▸ Record excerpts

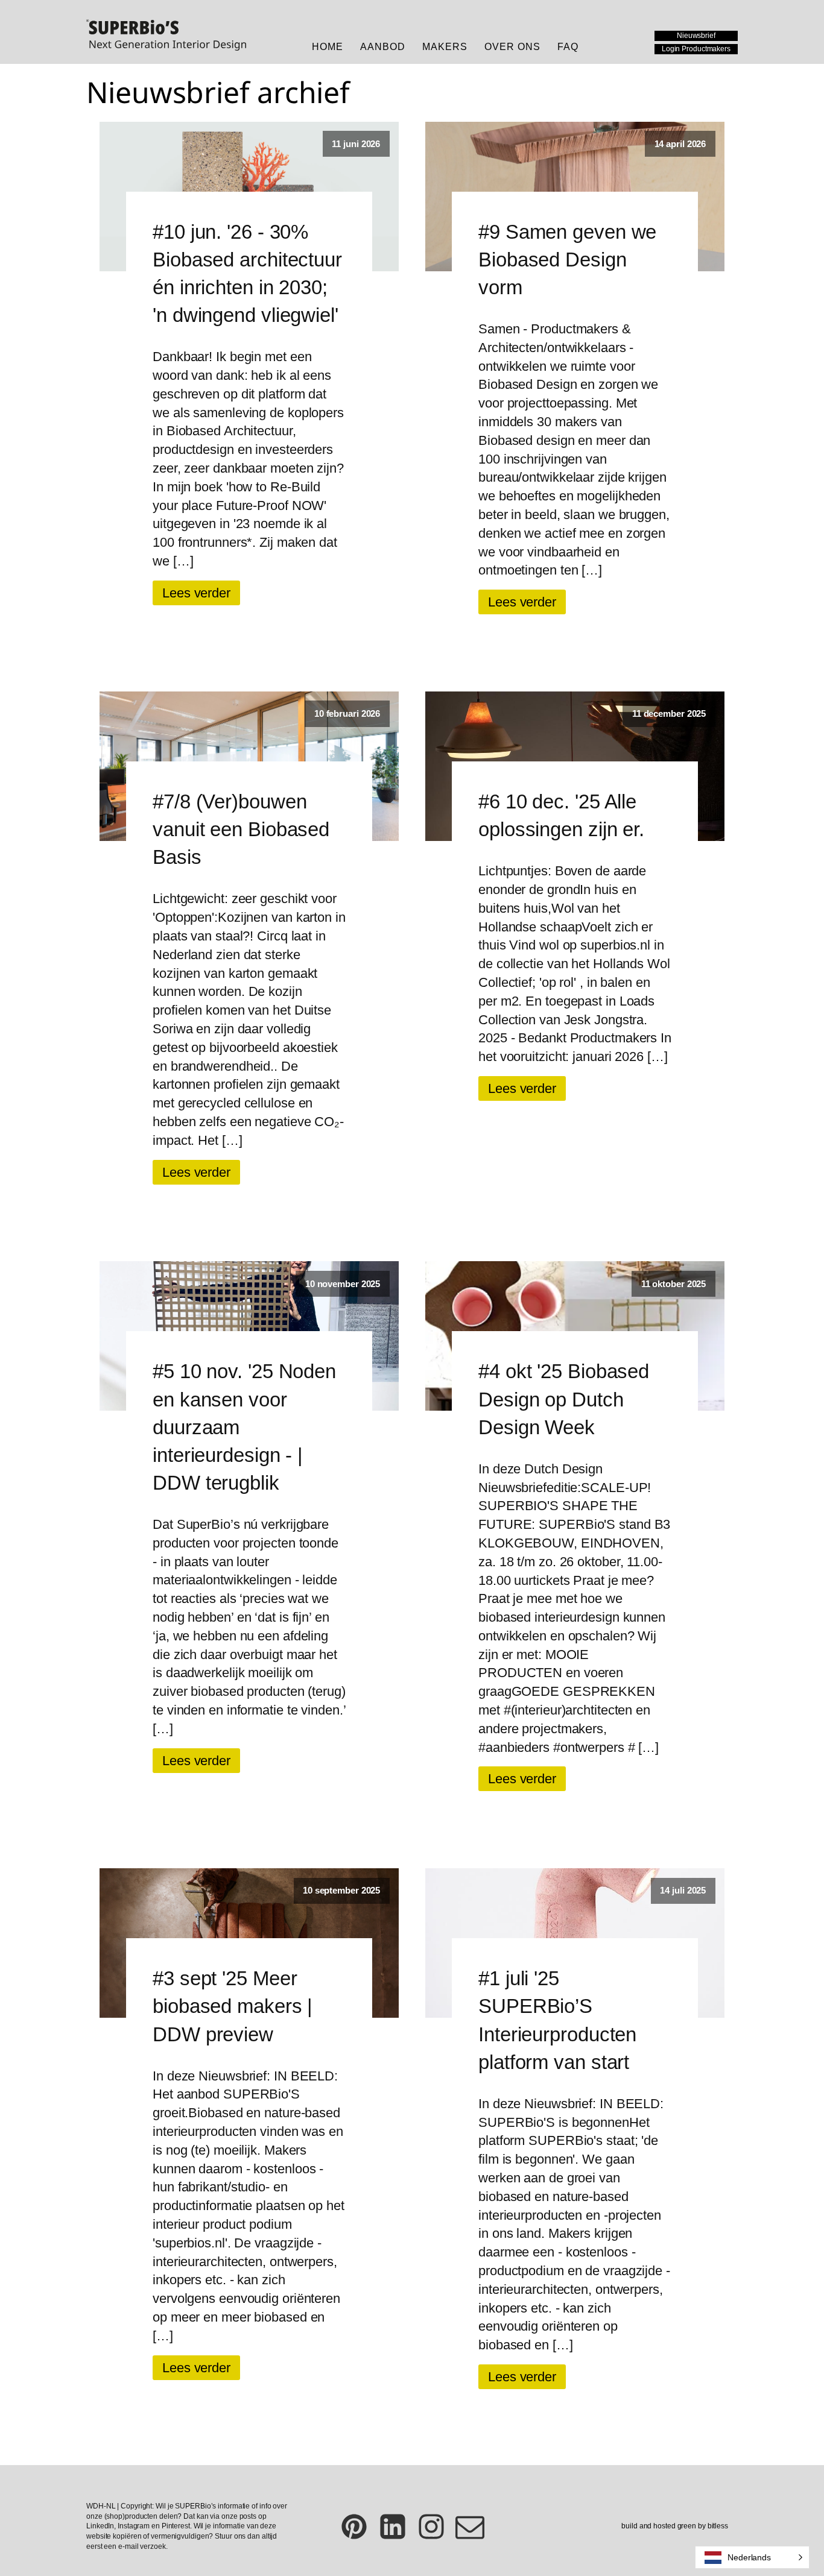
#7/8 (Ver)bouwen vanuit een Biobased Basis (241, 829)
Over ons (512, 47)
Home (327, 47)
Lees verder (196, 592)
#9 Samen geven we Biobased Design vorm (567, 259)
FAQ (567, 47)
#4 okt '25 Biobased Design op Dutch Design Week (563, 1399)
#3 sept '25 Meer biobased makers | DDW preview (232, 2006)
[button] (752, 2557)
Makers (444, 47)
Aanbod (382, 47)
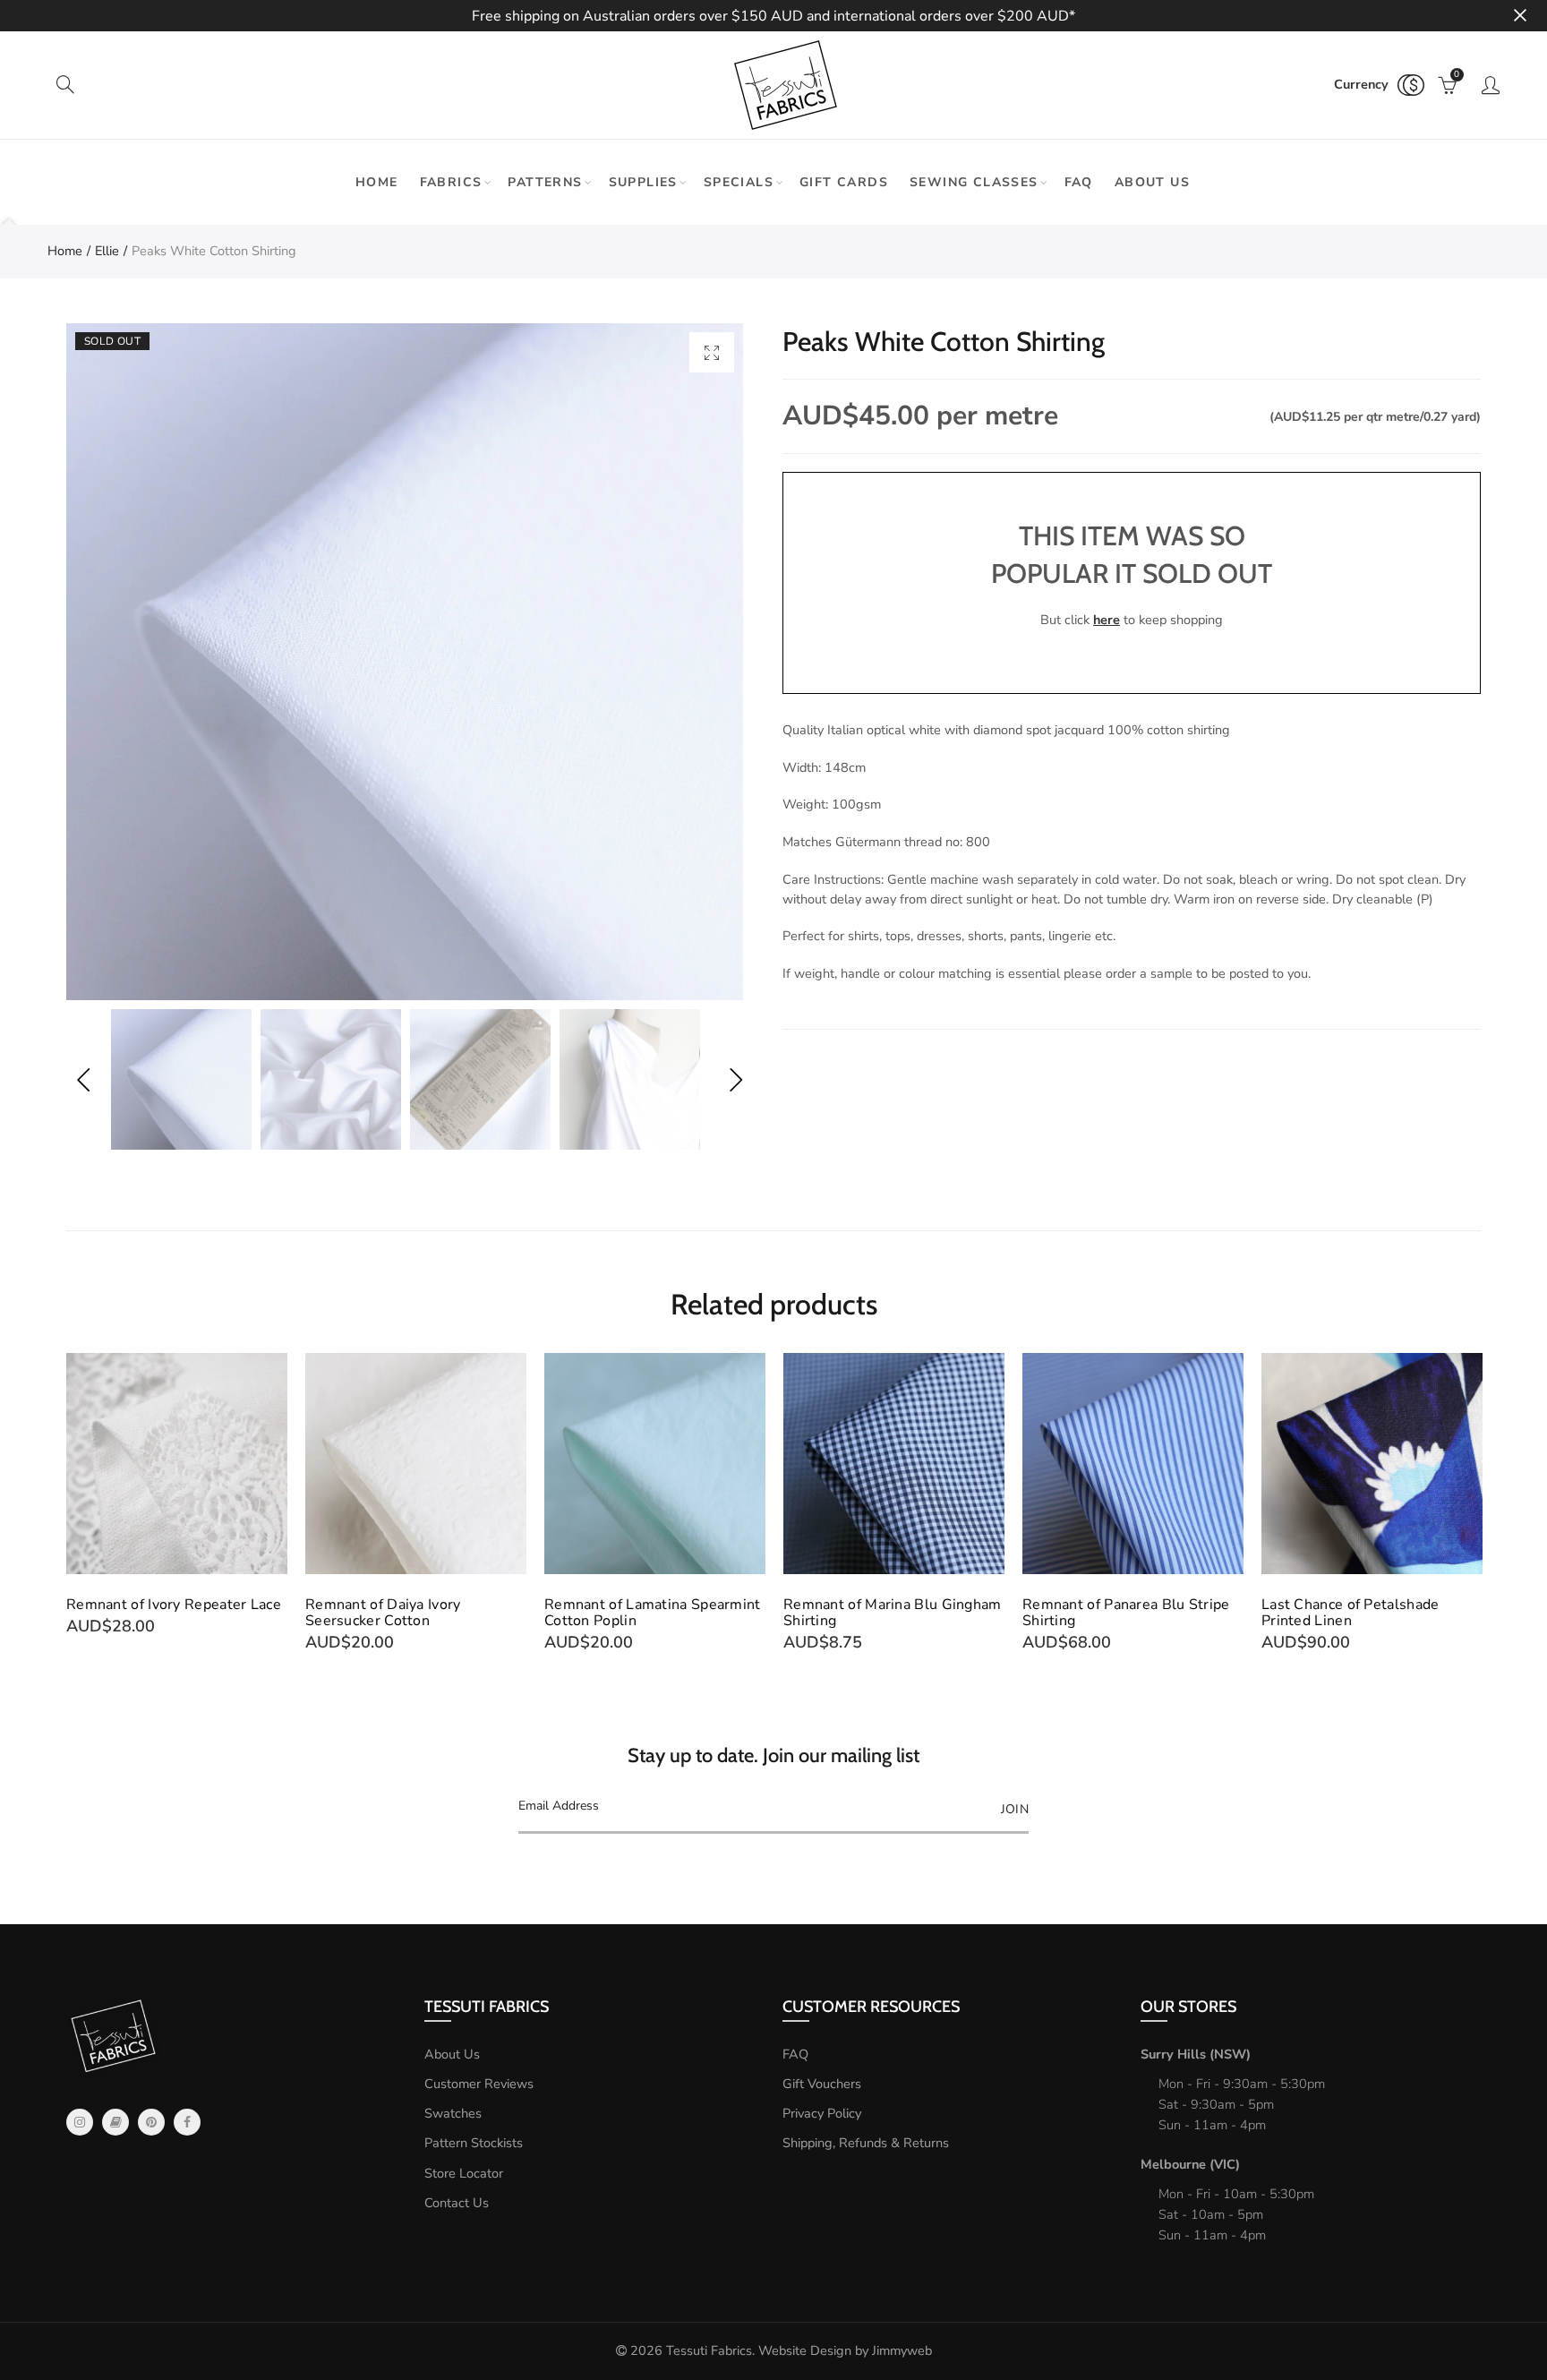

▸ Task to carry out
Make an exact copy of the lines of the records from the line containing "FAQ (567, 47)" through the final line, both ends included, but not of the pictures.

▸ Answer for this exercise
FAQ (567, 47)
#4 okt '25 Biobased Design op Dutch Design Week (563, 1399)
#3 sept '25 Meer biobased makers | DDW preview (232, 2006)
[button] (752, 2557)
Makers (444, 47)
Aanbod (382, 47)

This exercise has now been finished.